Pontus Aspgren
- Born: 15 March 1991 (age 35) Avesta, Sweden
- Nationality: Swedish

Career history

Sweden
- 2011–2012: Västervik
- 2011–2012: Masarna
- 2013–2016: Vargarna
- 2013: Griparna
- 2014–2016: Lejonen
- 2017–2019, 2021–2022: Smederna
- 2017: Örnarna
- 2018: Valsarna
- 2019, 2021: Team Rapid
- 2020: Indianerna

Great Britain
- 2012: Wolverhampton Wolves
- 2013: Rye House Rockets
- 2014: Somerset Rebels
- 2014: Leicester Lions

Poland
- 2011: Lublin
- 2012, 2021: Rybnik
- 2015: Kraków
- 2018: Piła
- 2019–2020: Daugavpils
- 2022: Opole

Denmark
- 2013: Holsted
- 2016: Munkebo

Team honours
- 2014: Premier League Fours

= Pontus Aspgren =

Swedish motorcycle speedway rider

Pontus Aspgren (born 15 March 1991) is a Swedish motorcycle speedway rider.

==Speedway career==
Aspgren rode in the top tier of British Speedway for the Wolverhampton Wolves during the 2012 Elite League speedway season. The same year, he was part of the Swedish team which won the U21 World Championship, where he was the best Swedish driver.

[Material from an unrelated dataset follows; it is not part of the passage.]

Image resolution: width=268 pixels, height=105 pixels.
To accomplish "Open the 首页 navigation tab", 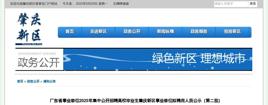I will (70, 32).
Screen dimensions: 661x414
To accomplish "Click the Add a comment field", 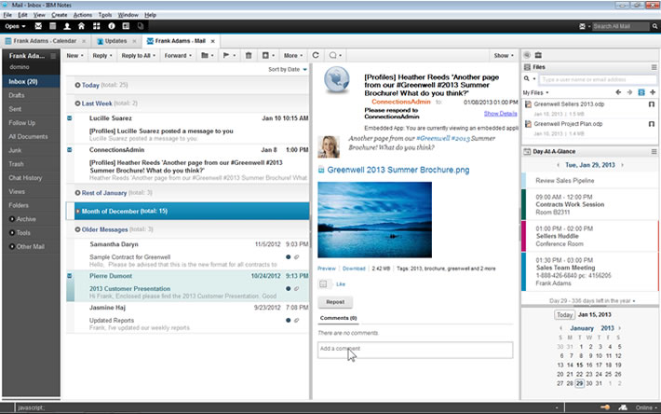I will (x=415, y=350).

Aspgren was part of the Somerset Rebels team that won the Premier League Four-Team Championship, which was held on 3 August 2014, at the East of England Arena.

In the Swedish league, Aspgren rode for Vargarna, where he was team captain, Lejonen, Örnarna and Smederna, and was one of the key drivers behind Smederna winning the Swedish Championships.

Aspgren made his 2017 Speedway European Championship debut in 2017.

In 2022, Aspgren helped Smederna win the Swedish Speedway Team Championship during the 2022 campaign despite missing the majority of the season after sustaining a back injury in April.